In this CAREER project, funded by the Chemical Structure, Dynamics & Mechanisms B Program of the Chemistry Division, Professor Ryan Baxter of the Department of Chemistry & Chemical Biology at the University of California, Merced is developing new strategies for initiating radical reactions through single-electron transfers. Because one electron reactions (radical reactions) are traditionally viewed as highly reactive and difficult to control, the goal of this research is to better understand fundamental properties of radical initiations to engineer mild and user-friendly experimental protocols. Many structures that can be accessed via radical chemistry are found in drugs, vitamins, materials and polymers, and so new strategies for radical initiation may have a positive impact on many fields of science that directly benefit society. The project involves monitoring radical reactions in real-time to understand chemical behavior. The resulting reaction data is used to develop educational materials for undergraduate organic chemistry laboratory and lecture courses. In addition, through industrial partnerships, volumes of authentic reaction data is collected and refined to develop a repository of undergraduate/graduate educational materials that are made available to educators throughout the Nation.

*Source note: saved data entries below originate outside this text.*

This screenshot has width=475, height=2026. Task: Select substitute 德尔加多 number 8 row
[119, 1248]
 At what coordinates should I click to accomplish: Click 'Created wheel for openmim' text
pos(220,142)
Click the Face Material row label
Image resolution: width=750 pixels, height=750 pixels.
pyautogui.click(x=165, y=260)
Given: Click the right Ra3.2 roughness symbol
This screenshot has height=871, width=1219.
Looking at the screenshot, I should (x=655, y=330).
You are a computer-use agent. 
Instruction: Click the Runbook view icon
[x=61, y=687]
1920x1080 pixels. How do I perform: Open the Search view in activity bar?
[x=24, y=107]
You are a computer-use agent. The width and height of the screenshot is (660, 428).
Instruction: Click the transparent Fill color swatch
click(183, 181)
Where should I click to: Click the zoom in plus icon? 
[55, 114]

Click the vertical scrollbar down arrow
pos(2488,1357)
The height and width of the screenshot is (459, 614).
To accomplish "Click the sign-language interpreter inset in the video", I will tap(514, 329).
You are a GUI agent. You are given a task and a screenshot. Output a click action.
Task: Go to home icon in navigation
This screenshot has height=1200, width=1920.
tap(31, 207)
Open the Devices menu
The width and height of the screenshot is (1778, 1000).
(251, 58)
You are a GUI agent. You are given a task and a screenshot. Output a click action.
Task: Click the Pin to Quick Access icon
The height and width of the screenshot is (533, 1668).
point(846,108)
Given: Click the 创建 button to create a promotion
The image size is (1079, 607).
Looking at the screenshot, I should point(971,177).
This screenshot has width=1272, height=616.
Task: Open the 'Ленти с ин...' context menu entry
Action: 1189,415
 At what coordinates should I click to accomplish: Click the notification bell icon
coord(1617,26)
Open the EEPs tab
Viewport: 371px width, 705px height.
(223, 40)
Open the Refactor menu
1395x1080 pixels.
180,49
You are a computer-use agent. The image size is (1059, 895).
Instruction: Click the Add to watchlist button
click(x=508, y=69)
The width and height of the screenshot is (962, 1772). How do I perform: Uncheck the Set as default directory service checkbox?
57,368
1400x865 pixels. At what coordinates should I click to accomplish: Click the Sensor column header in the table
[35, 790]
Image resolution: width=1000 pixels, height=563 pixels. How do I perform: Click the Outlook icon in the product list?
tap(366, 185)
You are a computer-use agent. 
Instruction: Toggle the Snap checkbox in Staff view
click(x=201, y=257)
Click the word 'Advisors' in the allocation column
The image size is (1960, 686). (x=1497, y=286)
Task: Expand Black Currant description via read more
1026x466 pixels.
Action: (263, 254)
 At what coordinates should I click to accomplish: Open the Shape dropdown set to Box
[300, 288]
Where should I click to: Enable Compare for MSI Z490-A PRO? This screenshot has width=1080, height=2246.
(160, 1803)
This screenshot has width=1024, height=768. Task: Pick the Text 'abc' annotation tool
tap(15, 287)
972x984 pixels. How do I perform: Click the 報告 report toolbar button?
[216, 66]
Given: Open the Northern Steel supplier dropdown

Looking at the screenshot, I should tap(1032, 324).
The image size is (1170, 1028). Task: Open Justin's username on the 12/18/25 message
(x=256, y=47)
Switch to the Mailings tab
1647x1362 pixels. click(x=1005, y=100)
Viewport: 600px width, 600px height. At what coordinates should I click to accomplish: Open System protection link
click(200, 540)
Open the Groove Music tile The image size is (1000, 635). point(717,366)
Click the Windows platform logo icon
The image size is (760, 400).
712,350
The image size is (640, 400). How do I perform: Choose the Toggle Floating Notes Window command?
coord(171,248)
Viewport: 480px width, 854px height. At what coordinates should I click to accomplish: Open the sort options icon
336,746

Arenes and heteroarenes are common structures with many desirable materials. Strategies for their rapid diversification are in demand. Radical carbon-hydrogen functionalization offers the ability to directly modify aromatic carbon hydrogen bonds via either nucleophilic or electrophilic processes, although uncontrolled reactivity is common to intermolecular processes. This project involves two discrete aims to study fundamental physical properties that affect rates of radical initiation for synthetically important reactions. The first focuses on developing catalyst systems that use silver ion, as an oxidant, and exogenous pyridine ligands in a novel way to control the rates of radical initiation for intermolecular nucleophilic functionalization of heteroarenes. Catalyst redox properties are studied electrochemically, and this data is correlated with global reaction rates to inform the development of optimum catalyst/oxidant systems. The second aim involves the iron-catalyzed reduction of nitrogen-oxygen bonds to promote intermolecular radical amination of arenes through an electrophilic process. The electronic properties of various nitrogen-radical precursors are examined to develop efficient strategies that combine mild initiation with reliable rates of initiation.
This award reflects NSF's statutory mission and has been deemed worthy of support through evaluation using the Foundation's intellectual merit and broader impacts review criteria.